El otro día estuve hablando con un amigo de internet sobre videojuegos retro. Por todos es sabido que soy un gran fan entusiasta del cine porno retro, además así es exactamente como me gusta definirme ya que no me considero ningún friki, pero mi faceta de entusiasta del abandoneware la aireo algo menos.
A lo mejor te llevaste una mala impresión de mí cuando en su día te conté que era misántropo. Afortunadamente comprendiste mi explicación y aunque evite las conversaciones insustanciales a toda costa, sabrás que las conversaciones con fundamento me apasionan. Y la conversación a la que hago referencia fue apasionante.
Estuvimos haciendo una retrospectiva bastante interesante de la evolución de los videojuegos basándonos en las vivencias personales de cada uno, por eso fue tan interesante porque textos que hablen sobre la historia de los videojuegos los hay a cientos pero las vivencias personales narradas con elocuencia son bastante escasas.
El caso es que la conversación que prácticamente se había convertido en una tesis filosófica terminó desembocando en un campo muy específico que jamás se me habría ocurrido relacionar con el abandoneware. Estoy hablando de los coños de madre.
Me explico. Este buen hombre me contó el afán por ir a casa de un amigo suyo a jugar a la consola porque la madre de éste le ponía cachondo. Tal y como me la describió, yo la catalogaría como madre primeriza, lo normal teniendo en cuenta que hablamos de comienzos de los 90. Me decía que solía pasearse por la casa sin sujetador marcando pezones. Yo me imagino que esta inocente madre no pensaba que un niño de doce años pudiera observarla con lascivia, y tanto era así que me confesó entre risas que se pelaba el cipote con brío cada vez que llegaba a su casa pensando en aquellas santas tetas.
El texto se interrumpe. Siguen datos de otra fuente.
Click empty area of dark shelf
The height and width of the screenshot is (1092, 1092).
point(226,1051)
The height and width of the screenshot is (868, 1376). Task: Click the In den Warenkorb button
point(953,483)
De hecho cada vez que esta mujer se metía en el baño o en su habitación, él intentaba pasearse yendo a la cocina a por un vaso de agua en pos de verla semidesnuda deambulando por su alcoba. Para su desdicha jamás la vio desnuda, pero me decía lo cachondo que se ponía cuando la escuchaba mear porque su obsesión era imaginar aquellos orines saliendo de su coño de madre.
Los jajajajajaja que le escribía a cada frase que soltaba eran infinitos porque estaba llorando de risa según lo contaba. De hecho llegó a decirme que una de esas tardes de Street Fighter, aprovechando que no estaban los padres del anfitrión, logró meterse en el dormitorio marital para robarle una braga de la mesita de noche a aquella buena señora. Estas cosas a mí me cuesta creerlas porque yo jamás me atrevería a hacer algo así, pero también soy consiente del grado de temeridad que pueden desarrollar algunas personas aunque éstas sean aún niños imberbes. Ni que decir tiene que aquellas bragas fueron el fetiche de este pajizo durante un par de meses.
El caso es que antes de aquella conversación jamás hubiese asociado el mundo del videojuego a la erótica de los coños de madre. Cuan maravillosas son esas historias de conductas errantes y libres de perjuicios.